> _Data for processing_
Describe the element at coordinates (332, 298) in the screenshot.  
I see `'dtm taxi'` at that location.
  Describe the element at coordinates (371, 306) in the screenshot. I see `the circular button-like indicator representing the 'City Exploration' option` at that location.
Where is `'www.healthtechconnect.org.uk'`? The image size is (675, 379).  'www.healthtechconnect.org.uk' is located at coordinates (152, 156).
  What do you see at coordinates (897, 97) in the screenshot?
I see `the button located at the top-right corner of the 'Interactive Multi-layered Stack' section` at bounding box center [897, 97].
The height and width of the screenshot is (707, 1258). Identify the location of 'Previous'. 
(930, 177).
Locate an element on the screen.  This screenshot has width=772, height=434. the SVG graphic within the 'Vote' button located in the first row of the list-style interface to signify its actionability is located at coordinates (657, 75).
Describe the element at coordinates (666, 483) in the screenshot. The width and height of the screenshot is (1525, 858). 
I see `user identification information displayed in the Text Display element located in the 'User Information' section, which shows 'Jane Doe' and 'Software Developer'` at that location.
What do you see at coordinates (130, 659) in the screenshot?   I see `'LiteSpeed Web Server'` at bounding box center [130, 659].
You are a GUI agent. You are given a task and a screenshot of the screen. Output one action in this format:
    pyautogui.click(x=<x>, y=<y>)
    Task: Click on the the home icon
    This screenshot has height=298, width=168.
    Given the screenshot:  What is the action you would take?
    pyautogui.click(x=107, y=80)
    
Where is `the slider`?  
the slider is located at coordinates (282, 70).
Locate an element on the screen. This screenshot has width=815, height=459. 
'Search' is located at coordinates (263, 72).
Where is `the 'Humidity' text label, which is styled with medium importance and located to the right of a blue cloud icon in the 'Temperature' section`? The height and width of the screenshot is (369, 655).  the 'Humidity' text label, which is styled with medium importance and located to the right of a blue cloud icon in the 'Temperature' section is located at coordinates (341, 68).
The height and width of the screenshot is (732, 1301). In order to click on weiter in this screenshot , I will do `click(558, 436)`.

> _Aim of the task_
Output every line of the data above as a Markdown table with the columns No. and Line, numbering the rows in order and skipping any blank lines.

> _Complete response_
| No. | Line |
|---|---|
| 1 | Describe the element at coordinates (332, 298) in the screenshot.   |
| 2 | I see `'dtm taxi'` at that location. |
| 3 |   Describe the element at coordinates (371, 306) in the screenshot. I see `the circular button-like indicator representing the 'City Exploration' option` at that location. |
| 4 | Where is `'www.healthtechconnect.org.uk'`? The image size is (675, 379).  'www.healthtechconnect.org.uk' is located at coordinates (152, 156). |
| 5 |   What do you see at coordinates (897, 97) in the screenshot? |
| 6 | I see `the button located at the top-right corner of the 'Interactive Multi-layered Stack' section` at bounding box center [897, 97]. |
| 7 | The height and width of the screenshot is (707, 1258). Identify the location of 'Previous'.  |
| 8 | (930, 177). |
| 9 | Locate an element on the screen.  This screenshot has width=772, height=434. the SVG graphic within the 'Vote' button located in the first row of the list-style interface to signify its actionability is located at coordinates (657, 75). |
| 10 | Describe the element at coordinates (666, 483) in the screenshot. The width and height of the screenshot is (1525, 858).  |
| 11 | I see `user identification information displayed in the Text Display element located in the 'User Information' section, which shows 'Jane Doe' and 'Software Developer'` at that location. |
| 12 | What do you see at coordinates (130, 659) in the screenshot?   I see `'LiteSpeed Web Server'` at bounding box center [130, 659]. |
| 13 | You are a GUI agent. You are given a task and a screenshot of the screen. Output one action in this format: |
| 14 |     pyautogui.click(x=<x>, y=<y>) |
| 15 |     Task: Click on the the home icon |
| 16 |     This screenshot has height=298, width=168. |
| 17 |     Given the screenshot:  What is the action you would take? |
| 18 |     pyautogui.click(x=107, y=80) |
| 19 | Where is `the slider`?   |
| 20 | the slider is located at coordinates (282, 70). |
| 21 | Locate an element on the screen. This screenshot has width=815, height=459.  |
| 22 | 'Search' is located at coordinates (263, 72). |
| 23 | Where is `the 'Humidity' text label, which is styled with medium importance and located to the right of a blue cloud icon in the 'Temperature' section`? The height and width of the screenshot is (369, 655).  the 'Humidity' text label, which is styled with medium importance and located to the right of a blue cloud icon in the 'Temperature' section is located at coordinates (341, 68). |
| 24 | The height and width of the screenshot is (732, 1301). In order to click on weiter in this screenshot , I will do `click(558, 436)`. |